Work instructions:
Below are the records; give again exactly the line with "You are a computer-use agent. 850x1534", the line with "This screenshot has width=1170, height=2532.", and each line that lies between them, and nothing besides.

Supplied material:
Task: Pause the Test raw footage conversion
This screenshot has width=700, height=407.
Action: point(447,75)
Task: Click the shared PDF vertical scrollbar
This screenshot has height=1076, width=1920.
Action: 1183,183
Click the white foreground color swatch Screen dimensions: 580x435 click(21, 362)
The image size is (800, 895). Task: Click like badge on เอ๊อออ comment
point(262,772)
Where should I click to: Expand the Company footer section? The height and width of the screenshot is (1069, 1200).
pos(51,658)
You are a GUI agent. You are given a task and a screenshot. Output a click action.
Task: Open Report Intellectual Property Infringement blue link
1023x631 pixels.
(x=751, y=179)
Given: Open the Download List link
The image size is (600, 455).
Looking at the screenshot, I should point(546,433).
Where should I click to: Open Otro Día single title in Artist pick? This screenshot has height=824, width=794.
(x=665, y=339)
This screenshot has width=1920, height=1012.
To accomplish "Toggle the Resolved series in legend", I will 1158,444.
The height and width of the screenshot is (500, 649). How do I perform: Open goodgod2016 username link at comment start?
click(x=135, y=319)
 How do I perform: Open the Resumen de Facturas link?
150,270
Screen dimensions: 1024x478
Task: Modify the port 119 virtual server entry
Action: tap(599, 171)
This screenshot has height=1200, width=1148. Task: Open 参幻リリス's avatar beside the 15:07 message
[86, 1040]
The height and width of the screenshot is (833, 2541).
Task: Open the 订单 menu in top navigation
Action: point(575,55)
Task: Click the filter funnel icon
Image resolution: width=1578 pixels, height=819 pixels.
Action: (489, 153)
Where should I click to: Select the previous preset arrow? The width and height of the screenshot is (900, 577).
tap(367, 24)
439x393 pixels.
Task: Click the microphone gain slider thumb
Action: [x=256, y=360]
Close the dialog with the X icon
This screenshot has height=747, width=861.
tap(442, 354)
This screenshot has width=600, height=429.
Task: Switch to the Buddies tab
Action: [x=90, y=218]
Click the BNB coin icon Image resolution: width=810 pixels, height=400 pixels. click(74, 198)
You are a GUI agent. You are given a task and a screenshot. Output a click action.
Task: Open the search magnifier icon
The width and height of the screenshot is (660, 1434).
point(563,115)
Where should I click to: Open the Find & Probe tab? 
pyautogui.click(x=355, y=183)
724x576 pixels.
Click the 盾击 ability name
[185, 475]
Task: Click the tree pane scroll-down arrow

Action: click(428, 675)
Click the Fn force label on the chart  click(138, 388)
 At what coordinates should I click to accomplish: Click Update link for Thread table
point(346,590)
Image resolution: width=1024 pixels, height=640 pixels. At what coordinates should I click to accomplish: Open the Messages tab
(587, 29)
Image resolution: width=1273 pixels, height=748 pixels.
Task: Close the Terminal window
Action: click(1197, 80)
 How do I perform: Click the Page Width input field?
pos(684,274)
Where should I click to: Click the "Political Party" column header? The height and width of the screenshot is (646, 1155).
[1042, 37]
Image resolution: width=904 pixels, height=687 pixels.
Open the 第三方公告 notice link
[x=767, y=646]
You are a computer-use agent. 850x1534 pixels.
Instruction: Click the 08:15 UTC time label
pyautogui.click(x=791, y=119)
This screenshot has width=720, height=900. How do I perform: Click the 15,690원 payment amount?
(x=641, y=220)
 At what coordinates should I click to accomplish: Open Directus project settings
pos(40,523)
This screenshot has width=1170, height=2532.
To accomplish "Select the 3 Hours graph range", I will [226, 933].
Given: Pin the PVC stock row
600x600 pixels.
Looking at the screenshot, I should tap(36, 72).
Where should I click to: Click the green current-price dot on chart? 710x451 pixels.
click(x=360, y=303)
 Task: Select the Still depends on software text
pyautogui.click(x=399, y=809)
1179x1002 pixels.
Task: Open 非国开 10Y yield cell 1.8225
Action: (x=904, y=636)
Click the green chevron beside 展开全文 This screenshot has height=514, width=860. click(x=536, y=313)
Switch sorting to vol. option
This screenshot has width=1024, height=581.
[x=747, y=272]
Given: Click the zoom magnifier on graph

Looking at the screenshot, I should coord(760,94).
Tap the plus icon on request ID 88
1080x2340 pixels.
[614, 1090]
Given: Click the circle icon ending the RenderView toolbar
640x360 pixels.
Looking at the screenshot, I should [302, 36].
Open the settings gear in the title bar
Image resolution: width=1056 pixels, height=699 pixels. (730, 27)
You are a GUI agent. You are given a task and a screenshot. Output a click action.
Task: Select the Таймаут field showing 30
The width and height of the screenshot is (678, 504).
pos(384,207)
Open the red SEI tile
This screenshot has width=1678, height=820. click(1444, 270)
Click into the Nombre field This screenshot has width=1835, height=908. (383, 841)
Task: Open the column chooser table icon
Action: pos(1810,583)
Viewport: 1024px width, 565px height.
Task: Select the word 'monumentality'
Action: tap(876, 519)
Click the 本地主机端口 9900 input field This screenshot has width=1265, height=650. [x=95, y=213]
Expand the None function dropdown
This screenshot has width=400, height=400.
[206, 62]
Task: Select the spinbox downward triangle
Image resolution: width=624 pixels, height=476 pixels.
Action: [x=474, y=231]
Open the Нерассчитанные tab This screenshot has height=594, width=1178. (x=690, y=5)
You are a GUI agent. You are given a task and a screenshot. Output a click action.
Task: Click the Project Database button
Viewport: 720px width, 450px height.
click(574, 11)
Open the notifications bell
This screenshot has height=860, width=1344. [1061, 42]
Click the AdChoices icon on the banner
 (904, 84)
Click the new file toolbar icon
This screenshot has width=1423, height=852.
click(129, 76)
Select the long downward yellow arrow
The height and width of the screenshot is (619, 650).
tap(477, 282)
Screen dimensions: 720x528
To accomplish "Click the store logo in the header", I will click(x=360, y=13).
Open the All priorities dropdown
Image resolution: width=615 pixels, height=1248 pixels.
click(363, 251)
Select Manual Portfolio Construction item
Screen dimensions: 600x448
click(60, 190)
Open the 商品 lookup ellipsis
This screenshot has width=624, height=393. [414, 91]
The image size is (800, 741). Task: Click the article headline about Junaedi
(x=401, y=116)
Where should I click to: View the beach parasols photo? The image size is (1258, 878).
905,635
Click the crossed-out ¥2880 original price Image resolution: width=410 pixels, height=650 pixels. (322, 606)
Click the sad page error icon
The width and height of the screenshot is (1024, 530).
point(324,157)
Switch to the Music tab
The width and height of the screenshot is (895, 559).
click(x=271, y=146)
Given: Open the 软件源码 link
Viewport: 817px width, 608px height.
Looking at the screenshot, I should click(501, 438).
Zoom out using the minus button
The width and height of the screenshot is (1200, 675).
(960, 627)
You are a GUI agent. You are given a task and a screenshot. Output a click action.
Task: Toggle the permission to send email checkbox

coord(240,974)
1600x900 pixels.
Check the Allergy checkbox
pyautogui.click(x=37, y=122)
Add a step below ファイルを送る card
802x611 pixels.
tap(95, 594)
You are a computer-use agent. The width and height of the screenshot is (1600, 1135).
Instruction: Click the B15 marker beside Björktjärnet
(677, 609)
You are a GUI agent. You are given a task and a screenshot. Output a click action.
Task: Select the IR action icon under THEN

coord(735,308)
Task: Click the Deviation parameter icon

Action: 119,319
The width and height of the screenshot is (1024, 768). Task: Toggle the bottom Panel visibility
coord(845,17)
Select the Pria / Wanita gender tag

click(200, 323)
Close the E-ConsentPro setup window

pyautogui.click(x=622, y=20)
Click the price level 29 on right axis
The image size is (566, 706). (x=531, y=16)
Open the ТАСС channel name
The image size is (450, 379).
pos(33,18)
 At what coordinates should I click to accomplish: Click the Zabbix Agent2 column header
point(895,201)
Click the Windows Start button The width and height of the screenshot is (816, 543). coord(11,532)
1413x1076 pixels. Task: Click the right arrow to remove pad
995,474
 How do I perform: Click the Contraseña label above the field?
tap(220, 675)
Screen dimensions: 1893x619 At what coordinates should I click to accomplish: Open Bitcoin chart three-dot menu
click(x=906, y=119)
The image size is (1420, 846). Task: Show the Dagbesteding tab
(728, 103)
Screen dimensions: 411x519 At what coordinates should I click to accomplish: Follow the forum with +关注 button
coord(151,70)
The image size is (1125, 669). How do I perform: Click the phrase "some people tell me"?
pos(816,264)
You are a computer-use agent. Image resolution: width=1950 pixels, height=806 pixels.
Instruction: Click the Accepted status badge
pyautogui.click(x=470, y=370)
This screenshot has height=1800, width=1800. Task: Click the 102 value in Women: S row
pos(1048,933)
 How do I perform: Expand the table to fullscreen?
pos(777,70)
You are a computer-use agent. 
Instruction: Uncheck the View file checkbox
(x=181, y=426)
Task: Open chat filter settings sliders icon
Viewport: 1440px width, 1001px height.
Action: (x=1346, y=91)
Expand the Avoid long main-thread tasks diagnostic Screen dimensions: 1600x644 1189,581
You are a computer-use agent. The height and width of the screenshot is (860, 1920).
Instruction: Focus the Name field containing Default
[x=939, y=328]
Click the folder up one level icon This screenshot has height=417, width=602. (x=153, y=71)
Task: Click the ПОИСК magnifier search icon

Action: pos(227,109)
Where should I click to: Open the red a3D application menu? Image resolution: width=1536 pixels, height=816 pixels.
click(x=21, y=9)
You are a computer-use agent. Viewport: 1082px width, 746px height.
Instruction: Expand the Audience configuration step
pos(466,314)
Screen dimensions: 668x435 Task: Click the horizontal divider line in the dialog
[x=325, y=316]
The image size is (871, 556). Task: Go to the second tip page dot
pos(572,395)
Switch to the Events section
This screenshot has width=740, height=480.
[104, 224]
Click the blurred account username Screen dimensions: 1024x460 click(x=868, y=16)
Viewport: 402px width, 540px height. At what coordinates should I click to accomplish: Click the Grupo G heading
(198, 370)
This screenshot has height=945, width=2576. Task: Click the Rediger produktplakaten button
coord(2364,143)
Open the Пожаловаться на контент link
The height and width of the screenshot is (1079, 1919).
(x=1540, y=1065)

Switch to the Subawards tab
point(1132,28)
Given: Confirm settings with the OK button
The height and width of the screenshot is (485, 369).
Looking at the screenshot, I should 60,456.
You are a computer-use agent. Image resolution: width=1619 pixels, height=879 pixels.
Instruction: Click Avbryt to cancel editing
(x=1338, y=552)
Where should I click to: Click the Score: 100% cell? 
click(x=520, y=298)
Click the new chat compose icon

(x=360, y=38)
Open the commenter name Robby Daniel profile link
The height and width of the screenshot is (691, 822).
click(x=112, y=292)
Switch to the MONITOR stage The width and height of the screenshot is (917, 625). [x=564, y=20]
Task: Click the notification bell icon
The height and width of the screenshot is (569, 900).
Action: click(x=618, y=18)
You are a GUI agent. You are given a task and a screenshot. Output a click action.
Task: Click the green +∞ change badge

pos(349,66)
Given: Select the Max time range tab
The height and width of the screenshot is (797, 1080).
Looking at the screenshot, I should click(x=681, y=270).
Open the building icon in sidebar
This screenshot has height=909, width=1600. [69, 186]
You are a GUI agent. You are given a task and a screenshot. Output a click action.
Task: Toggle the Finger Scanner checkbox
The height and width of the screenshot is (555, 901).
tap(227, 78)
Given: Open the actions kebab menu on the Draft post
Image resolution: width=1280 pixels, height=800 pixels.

Task answer:
You are a computer-use agent. 850x1534 pixels.
Instruction: Click the 08:15 UTC time label
pyautogui.click(x=791, y=119)
This screenshot has width=720, height=900. How do I perform: Click the 15,690원 payment amount?
(x=641, y=220)
 At what coordinates should I click to accomplish: Open Directus project settings
pos(40,523)
This screenshot has width=1170, height=2532.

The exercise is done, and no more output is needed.